Ohio Program Links Educators With Criminal Justice Agencies

By
Rachel Bailey

Dateline
Updated Thu, Sep 4, 2014 1:13 pm

An Ohio University adminstrator says she is looking into joining a consortium of universities and criminal justice agencies. 

Fourteen universities in Ohio have joined the Ohio Consortium of Crime Science, which brings social science researchers and local criminal justice agencies together to solve real-world problems.

The federally-funded program, created by the Ohio Department of Public Safety's Office of Criminal Justice Services, is the first of its kind in the country and is modeled after the agriculture extension service.

The Consortium aims to promote evidence-based approaches to help solve local and state crime related problems by linking educators around the state with local criminal justice agencies.
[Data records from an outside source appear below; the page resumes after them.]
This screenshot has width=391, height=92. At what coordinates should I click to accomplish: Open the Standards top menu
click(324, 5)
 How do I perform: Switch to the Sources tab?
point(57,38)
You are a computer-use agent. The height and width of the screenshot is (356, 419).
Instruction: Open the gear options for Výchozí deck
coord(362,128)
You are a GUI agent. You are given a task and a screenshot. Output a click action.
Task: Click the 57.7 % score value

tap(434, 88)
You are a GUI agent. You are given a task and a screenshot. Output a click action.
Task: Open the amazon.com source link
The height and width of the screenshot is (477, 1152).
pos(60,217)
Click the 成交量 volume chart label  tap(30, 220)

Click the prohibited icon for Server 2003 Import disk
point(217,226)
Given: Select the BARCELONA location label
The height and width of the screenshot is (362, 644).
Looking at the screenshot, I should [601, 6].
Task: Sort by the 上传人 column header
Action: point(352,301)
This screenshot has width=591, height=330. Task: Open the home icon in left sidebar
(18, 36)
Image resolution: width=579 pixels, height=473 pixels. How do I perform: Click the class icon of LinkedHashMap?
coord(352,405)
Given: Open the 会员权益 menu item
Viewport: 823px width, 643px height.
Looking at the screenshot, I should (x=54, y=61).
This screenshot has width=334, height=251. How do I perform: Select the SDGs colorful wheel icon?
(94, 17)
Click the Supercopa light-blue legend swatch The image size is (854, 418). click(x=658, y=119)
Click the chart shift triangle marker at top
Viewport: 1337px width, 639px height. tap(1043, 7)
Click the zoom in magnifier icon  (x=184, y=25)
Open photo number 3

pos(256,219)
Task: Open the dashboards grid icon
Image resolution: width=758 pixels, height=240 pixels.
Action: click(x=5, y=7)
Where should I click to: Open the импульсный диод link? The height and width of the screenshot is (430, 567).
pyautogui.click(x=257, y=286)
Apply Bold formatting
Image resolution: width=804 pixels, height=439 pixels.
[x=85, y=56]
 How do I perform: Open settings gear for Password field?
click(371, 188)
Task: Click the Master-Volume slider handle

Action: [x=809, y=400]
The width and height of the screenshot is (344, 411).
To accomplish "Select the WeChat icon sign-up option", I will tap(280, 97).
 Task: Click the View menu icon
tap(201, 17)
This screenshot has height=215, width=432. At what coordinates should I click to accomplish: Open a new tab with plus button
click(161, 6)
Karhlton Moore, the executive director of the program, said one of the biggest reasons for starting the Consortium was the belief that every community across the state is entitled to the best criminal justice his office could offer.

"What we did not want was to have a group of haves and have nots, where the haves get evidence-based practices, and if you happen to live in an area that is maybe more rural and less affluent, then you don't get those things."

The 14 participating universities throughout the state include the Ohio State University; Kent State University; Youngstown State; the University of Cincinnati; Bowling Green; Akron University; Findlay University; Cedarville University; Franklin University; Cleveland State, the University of Toledo and Miami University.

Ohio University is notably missing from this list, but Ohio University Director of Degree Programs Tanya Barnett believes it is a goal for the Criminal Justice program in Athens.

"This definitely, now that I'm aware of it, will be someone that we reach out to in the very near future," she said. "I see many opportunities for a partnership."

Neither Barnett nor Captain Ralph Harvey Jr. of the Athens Police Department had heard about the program prior to interview request from WOUB regarding the matter.

Harvey also agreed that he would consider working with Ohio University if researchers joined the consortium.

In order for a criminal justice program to receive the aid of a researcher, they must fill out an online form request on the Ohio Consortium of Crime Science website.

The advisory board decides whether a project is undertakable before assigning a researcher based off of expertise and geographic location.

There are currently no universities in the southeastern region of Ohio that have reached out to join the Consortium, but since its inception, the board has accepted new members throughout the state.

There are now a total of more than 40 researchers from 14 universities. The Consortium has had requests from 8 communities thus far, having completed two projects, three projects in progress, two future projects planned, and one project denial.